ЧТО НУЖНО СДЕЛАТЬ
Перепишите строки начиная со строки с «The height and» и заканчивая строкой с «May 2023 is» включительно, заменив «screenshot» на «image» и не меняя больше ничего. Картинки в ответ не включайте.

СОХРАНЁННЫЕ ДАННЫЕ

══════════════════════════════

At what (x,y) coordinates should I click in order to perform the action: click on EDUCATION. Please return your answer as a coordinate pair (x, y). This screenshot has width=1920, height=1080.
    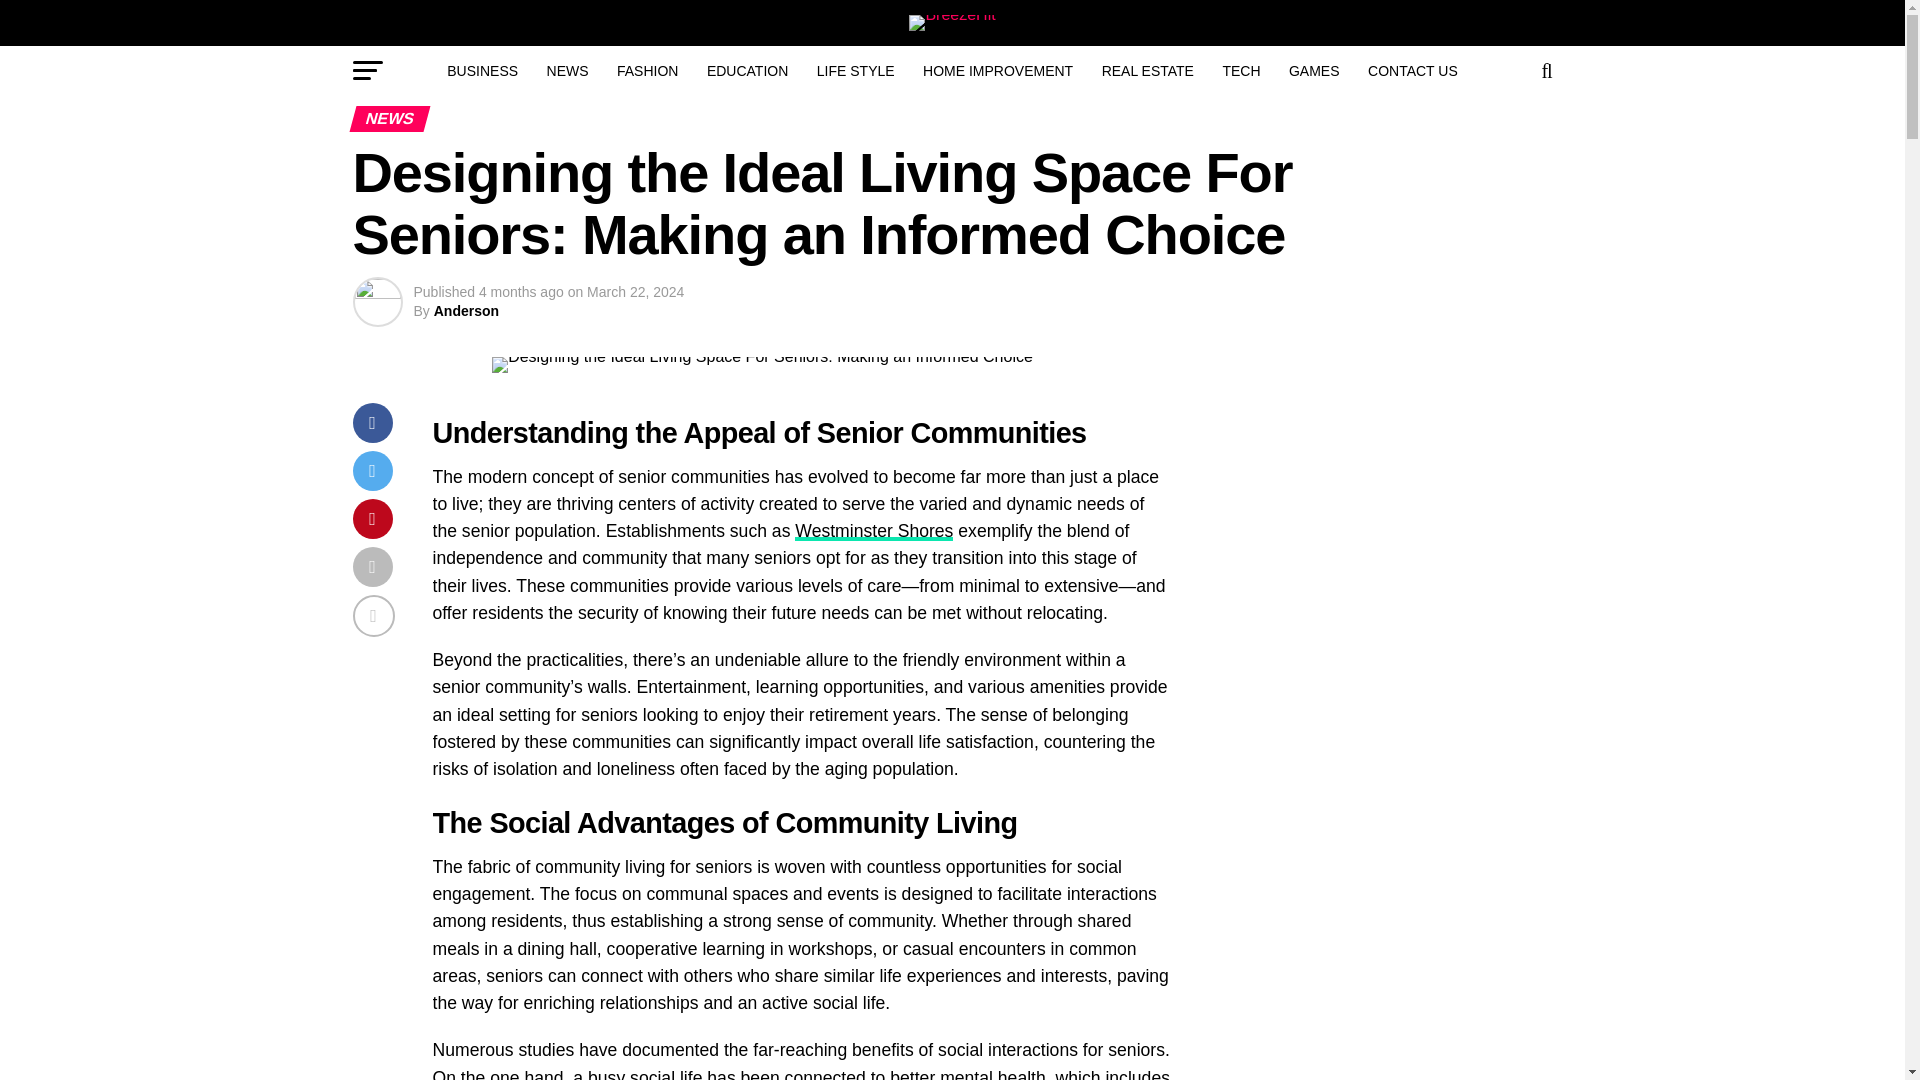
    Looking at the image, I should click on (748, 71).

══════════════════════════════

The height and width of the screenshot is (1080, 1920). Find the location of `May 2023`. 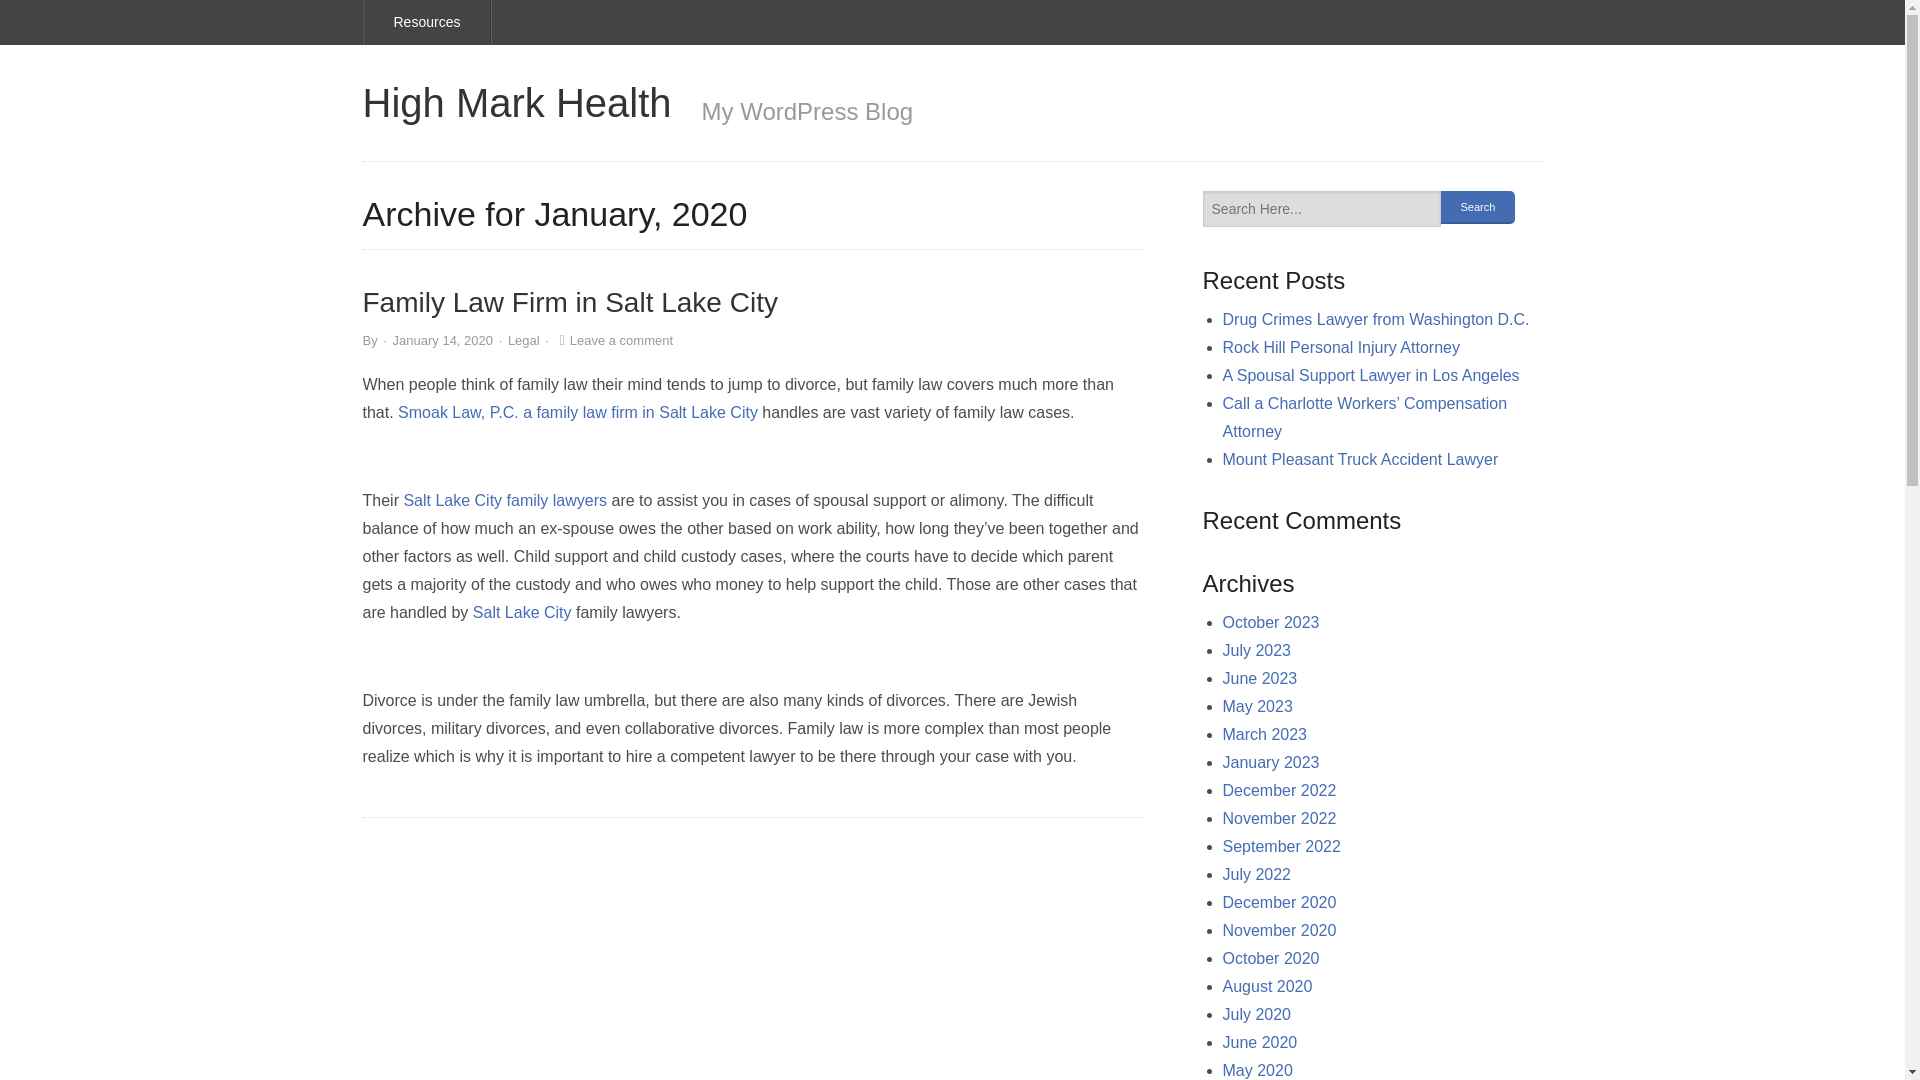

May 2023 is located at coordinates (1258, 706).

══════════════════════════════

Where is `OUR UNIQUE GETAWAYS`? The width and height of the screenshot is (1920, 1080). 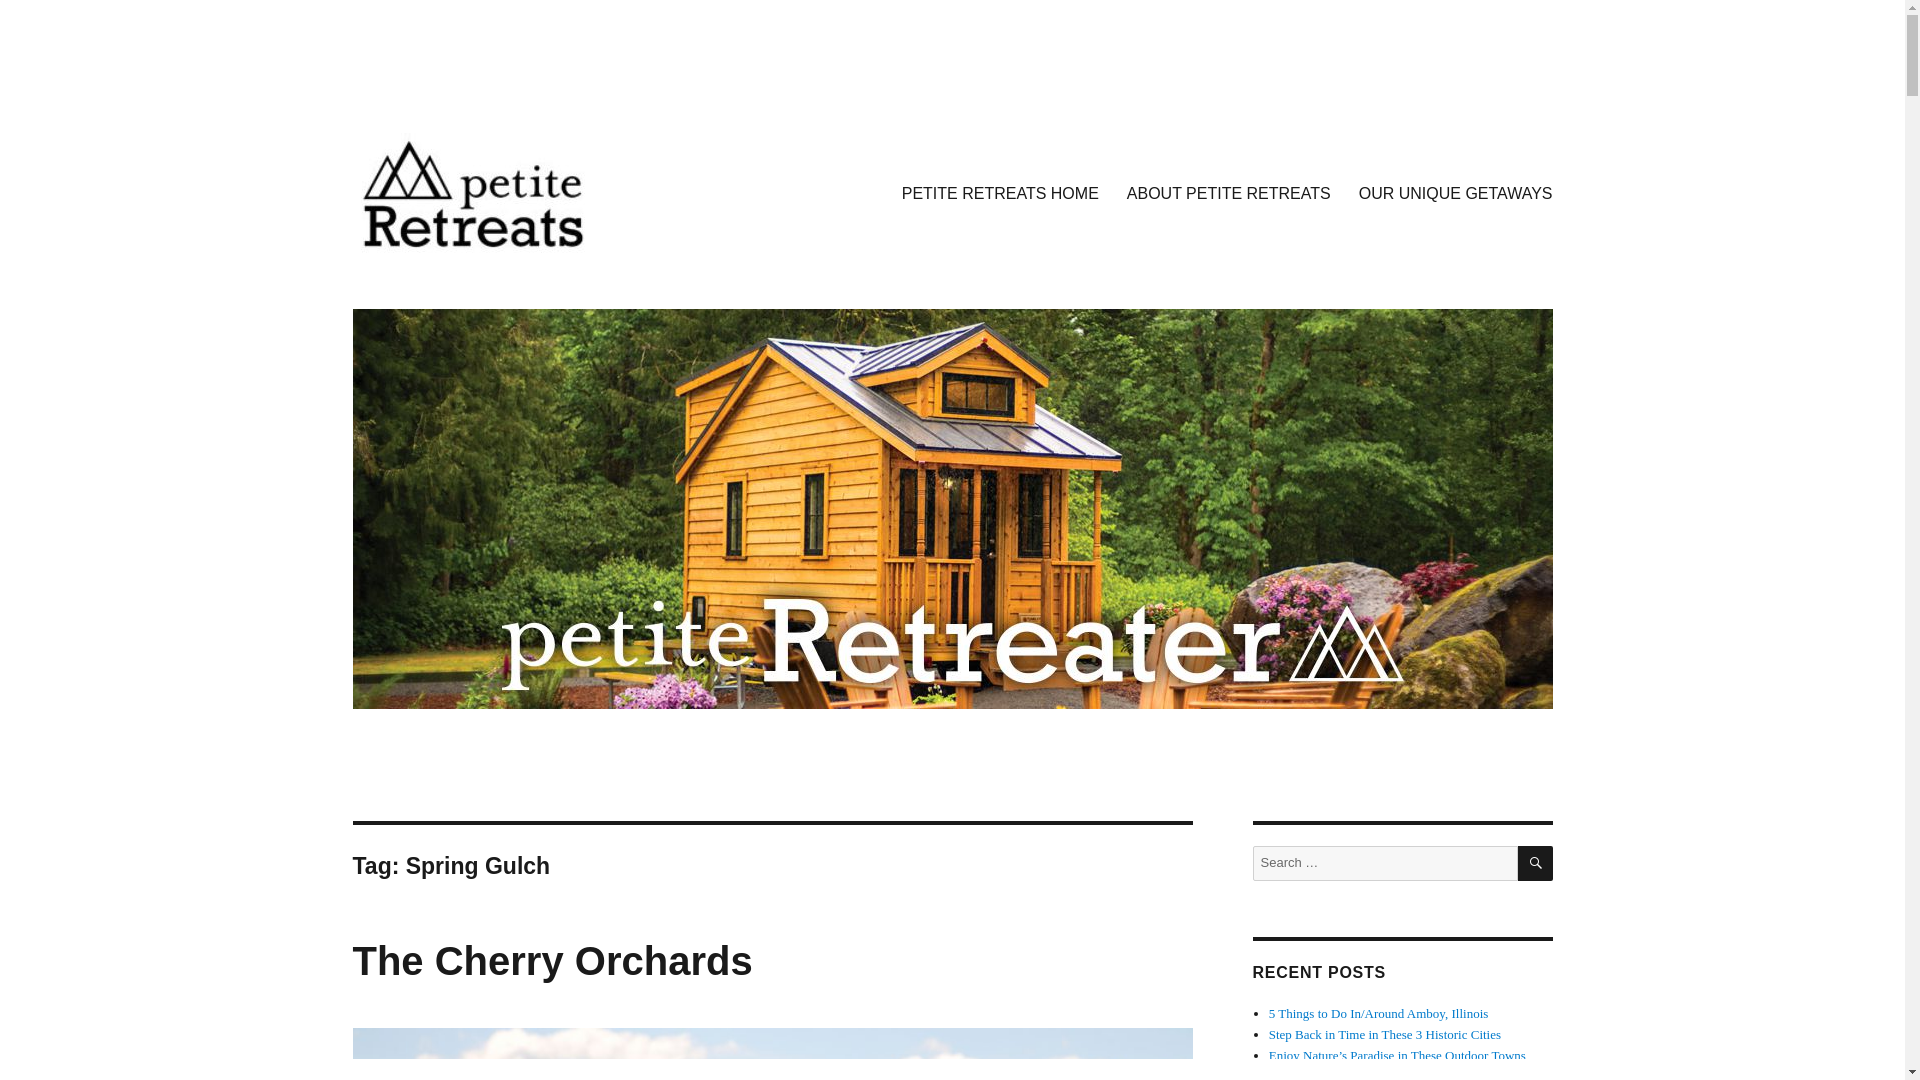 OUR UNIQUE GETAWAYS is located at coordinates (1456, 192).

══════════════════════════════

РЕШЕНИЕ ЗАДАНИЯ
The height and width of the image is (1080, 1920). Find the location of `May 2023`. 

May 2023 is located at coordinates (1258, 706).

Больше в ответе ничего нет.